Bobby Edward Duncum Jr. (August 26, 1965 – January 24, 2000) was an American professional wrestler. He was best known for his stint in World Championship Wrestling as a member of The West Texas Rednecks.

Professional wrestling career

Early career (1992–1995) 
After playing collegiate football for the University of Texas at Austin, and playing professionally for the Dallas Texans of the Arena Football League, Duncum debuted as a wrestler for the Texas-based Global Wrestling Federation in September 1992. Two months after his debut, he and Johnny Hawk, collectively known as The Texas Mustangs, won the Tag Team Championship from The Rough Riders (Black Bart and Johnny Mantell). After a little over two months, the Mustangs lost the title to The Bad Breed (Axl Rotten and Ian Rotten) on January 29, 1993. The Mustangs disbanded shortly after the title loss.

All Japan Pro Wrestling and Extreme Championship Wrestling (1995–1998)
After a two-year hiatus, Duncum returned to wrestling and made his All Japan Pro Wrestling debut on January 8, 1995, where he, Gary Albright and Joel Deaton defeated Eagle, Lacrosse and The Patriot. Throughout the next few years, Duncum would wrestle in several singles and six-man tag team matches while in AJPW, while also making appearances in the Dallas-based Continental Wrestling Alliance.

While still competing for AJPW, Duncum debuted in Extreme Championship Wrestling on February 14, 1997, where he defeated Balls Mahoney. He then began to split time between both promotions through the next few years, with his final ECW match being a loss to Mikey Whipwreck on July 18, 1998 and his final AJPW match being a tag team match in which he and Stan Hansen lost to Gary Albright and Yoshihiro Takayama on September 11.
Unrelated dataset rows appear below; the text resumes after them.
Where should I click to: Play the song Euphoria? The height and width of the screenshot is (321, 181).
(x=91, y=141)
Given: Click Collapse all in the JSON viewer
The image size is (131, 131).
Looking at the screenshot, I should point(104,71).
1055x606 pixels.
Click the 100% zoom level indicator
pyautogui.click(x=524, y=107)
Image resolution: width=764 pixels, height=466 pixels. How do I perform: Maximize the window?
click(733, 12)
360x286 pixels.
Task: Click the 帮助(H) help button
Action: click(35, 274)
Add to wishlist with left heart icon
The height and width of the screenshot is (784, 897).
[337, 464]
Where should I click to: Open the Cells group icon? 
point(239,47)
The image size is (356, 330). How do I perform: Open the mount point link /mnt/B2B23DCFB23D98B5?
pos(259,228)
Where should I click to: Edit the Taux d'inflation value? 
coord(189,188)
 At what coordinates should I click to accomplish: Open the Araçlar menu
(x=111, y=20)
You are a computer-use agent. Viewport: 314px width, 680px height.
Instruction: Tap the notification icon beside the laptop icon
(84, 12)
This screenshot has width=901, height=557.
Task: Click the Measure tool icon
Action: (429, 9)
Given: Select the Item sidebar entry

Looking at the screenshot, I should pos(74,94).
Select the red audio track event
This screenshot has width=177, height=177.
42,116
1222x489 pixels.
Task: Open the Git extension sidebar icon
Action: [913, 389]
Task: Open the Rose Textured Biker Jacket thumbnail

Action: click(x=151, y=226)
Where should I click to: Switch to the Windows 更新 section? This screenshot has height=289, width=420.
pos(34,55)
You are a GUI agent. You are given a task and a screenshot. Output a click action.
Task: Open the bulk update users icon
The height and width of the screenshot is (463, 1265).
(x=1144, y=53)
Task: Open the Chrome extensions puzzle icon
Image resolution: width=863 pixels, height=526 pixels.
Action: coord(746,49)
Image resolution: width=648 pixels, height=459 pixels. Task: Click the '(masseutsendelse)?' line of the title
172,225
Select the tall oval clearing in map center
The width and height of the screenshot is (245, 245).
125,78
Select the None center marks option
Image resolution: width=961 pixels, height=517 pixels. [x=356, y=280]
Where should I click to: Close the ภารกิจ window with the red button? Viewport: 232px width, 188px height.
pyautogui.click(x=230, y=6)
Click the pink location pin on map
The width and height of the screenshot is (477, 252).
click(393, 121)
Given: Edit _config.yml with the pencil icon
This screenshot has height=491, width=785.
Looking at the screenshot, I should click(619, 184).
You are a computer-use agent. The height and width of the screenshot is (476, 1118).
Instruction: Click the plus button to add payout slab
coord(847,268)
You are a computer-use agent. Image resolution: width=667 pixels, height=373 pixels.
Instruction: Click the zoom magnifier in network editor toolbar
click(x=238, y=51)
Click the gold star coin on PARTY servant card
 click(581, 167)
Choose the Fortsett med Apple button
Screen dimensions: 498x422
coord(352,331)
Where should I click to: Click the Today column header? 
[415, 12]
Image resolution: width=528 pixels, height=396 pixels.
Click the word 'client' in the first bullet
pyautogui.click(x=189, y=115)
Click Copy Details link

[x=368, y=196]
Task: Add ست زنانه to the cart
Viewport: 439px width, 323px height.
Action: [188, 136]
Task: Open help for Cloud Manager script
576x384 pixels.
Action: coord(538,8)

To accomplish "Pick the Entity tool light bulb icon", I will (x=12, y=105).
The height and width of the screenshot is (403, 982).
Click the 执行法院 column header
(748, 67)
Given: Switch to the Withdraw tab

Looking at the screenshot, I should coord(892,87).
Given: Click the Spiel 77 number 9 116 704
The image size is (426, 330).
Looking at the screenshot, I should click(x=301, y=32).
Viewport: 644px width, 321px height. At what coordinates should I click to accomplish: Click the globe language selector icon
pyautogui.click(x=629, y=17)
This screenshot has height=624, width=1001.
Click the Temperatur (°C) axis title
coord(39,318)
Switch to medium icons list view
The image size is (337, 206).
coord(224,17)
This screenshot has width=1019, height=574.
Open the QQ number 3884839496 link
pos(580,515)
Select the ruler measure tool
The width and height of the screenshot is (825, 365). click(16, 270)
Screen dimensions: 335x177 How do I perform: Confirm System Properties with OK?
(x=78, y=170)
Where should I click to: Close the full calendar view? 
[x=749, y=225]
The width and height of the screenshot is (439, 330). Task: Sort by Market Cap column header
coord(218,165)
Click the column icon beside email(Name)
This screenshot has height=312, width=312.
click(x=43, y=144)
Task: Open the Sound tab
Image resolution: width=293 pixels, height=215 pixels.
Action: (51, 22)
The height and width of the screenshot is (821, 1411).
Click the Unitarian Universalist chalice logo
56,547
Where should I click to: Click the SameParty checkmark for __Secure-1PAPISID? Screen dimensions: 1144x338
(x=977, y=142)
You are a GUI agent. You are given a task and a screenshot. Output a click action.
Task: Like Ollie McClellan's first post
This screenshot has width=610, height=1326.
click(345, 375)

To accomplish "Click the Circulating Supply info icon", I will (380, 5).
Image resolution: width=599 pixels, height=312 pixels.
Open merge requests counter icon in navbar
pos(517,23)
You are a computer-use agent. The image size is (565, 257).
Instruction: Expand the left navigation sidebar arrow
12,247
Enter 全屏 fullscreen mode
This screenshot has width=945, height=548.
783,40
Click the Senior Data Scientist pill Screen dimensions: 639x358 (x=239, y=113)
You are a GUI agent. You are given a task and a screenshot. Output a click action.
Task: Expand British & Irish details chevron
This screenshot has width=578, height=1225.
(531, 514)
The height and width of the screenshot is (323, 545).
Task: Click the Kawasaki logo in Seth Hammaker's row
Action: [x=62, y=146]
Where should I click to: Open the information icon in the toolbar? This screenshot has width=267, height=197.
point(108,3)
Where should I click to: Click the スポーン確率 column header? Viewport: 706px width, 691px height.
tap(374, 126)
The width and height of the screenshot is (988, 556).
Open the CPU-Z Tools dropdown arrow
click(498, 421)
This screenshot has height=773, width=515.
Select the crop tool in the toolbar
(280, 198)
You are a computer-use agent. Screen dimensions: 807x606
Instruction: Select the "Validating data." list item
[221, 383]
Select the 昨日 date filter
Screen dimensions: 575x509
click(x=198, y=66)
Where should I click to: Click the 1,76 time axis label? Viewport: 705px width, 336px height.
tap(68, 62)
World Championship Wrestling (1998-2000)

Debut (1998)
On the November 16 episode of WCW Monday Nitro, Duncum made his World Championship Wrestling debut as a fan favorite and defeated Chris Jericho in a World Television Championship match, but was unable to win Jericho's title due to winning via countout. Six days later at World War 3, Duncum made his pay-per-view debut and faced Jericho in a rematch for the title, but lost via pinfall. Duncum continued his feud with Jericho and defeated him twice at house shows and once more on the December 3 episode of Thunder before losing to him on the December 7 episode of Nitro. Duncum then formed a short-lived tag team with Mike Enos.

The West Texas Rednecks (1999–2000)

Duncum became a villain in the beginning of 1999 and joined Curt Hennig, Barry Windham and Kendall Windham to form a faction called The West Texas Rednecks. Although originally intended to be the villainous rivals of Master P's No Limit Soldiers, a faction of rappers, the Rednecks were instead embraced by the Southern wrestling fans of WCW and were cheered over the Soldiers. While Hennig and Barry would contend for the World Tag Team Championship, Duncum would compete in singles matches on Saturday Night and Thunder, including an unsuccessful attempt at winning the World Television Championship from Booker T on the April 15 episode of Thunder.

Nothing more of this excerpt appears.